* _ASSIGNED TASK_: Whenever a picture appears in the records, exclude it, and transcribe everything else exactly.

* _EXCERPTED RECORDS_:

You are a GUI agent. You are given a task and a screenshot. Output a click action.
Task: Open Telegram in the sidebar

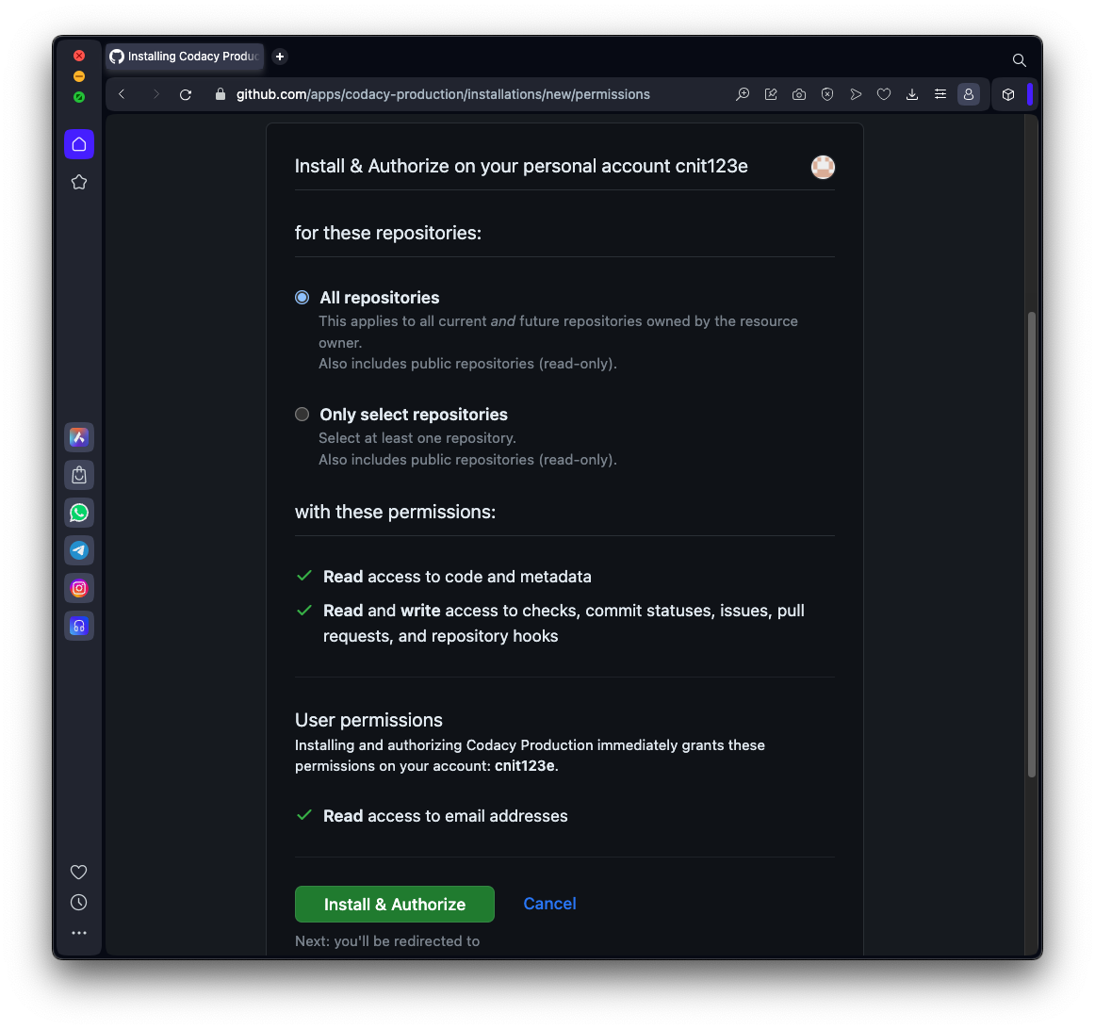pyautogui.click(x=79, y=550)
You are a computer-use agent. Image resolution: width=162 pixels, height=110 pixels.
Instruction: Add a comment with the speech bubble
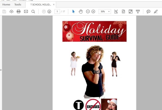(x=148, y=12)
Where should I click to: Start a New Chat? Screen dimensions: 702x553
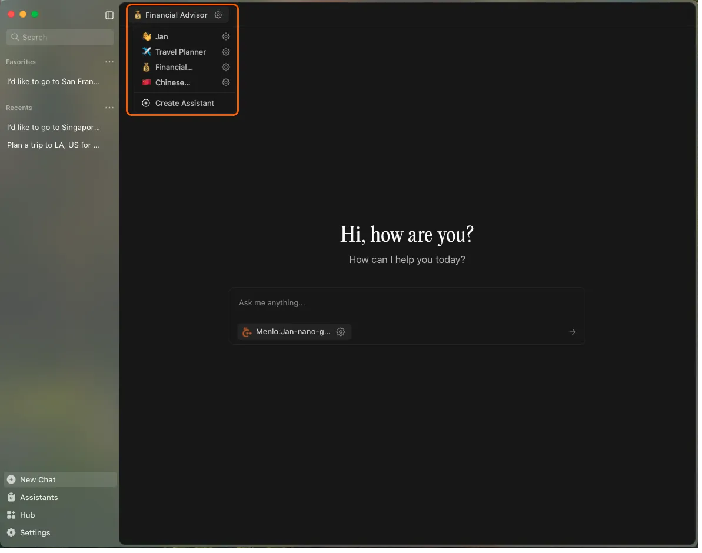click(x=38, y=479)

* _ANSWER SPACE_:
You are a GUI agent. You are given a task and a screenshot. Output a click action.
Task: Open Telegram in the sidebar

pyautogui.click(x=79, y=550)
You are a computer-use agent. Image resolution: width=162 pixels, height=110 pixels.
Instruction: Add a comment with the speech bubble
(x=148, y=12)
Where should I click to: Start a New Chat? Screen dimensions: 702x553
click(x=38, y=479)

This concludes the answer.